Directions: Output all of the records again, exactly as written.

(Items from a data source)
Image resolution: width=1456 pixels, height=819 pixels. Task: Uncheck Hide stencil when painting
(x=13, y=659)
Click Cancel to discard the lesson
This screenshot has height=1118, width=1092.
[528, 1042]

Output for this exercise:
Image resolution: width=1456 pixels, height=819 pixels. Task: Uncheck Hide stencil when painting
(x=13, y=659)
Click Cancel to discard the lesson
This screenshot has height=1118, width=1092.
[528, 1042]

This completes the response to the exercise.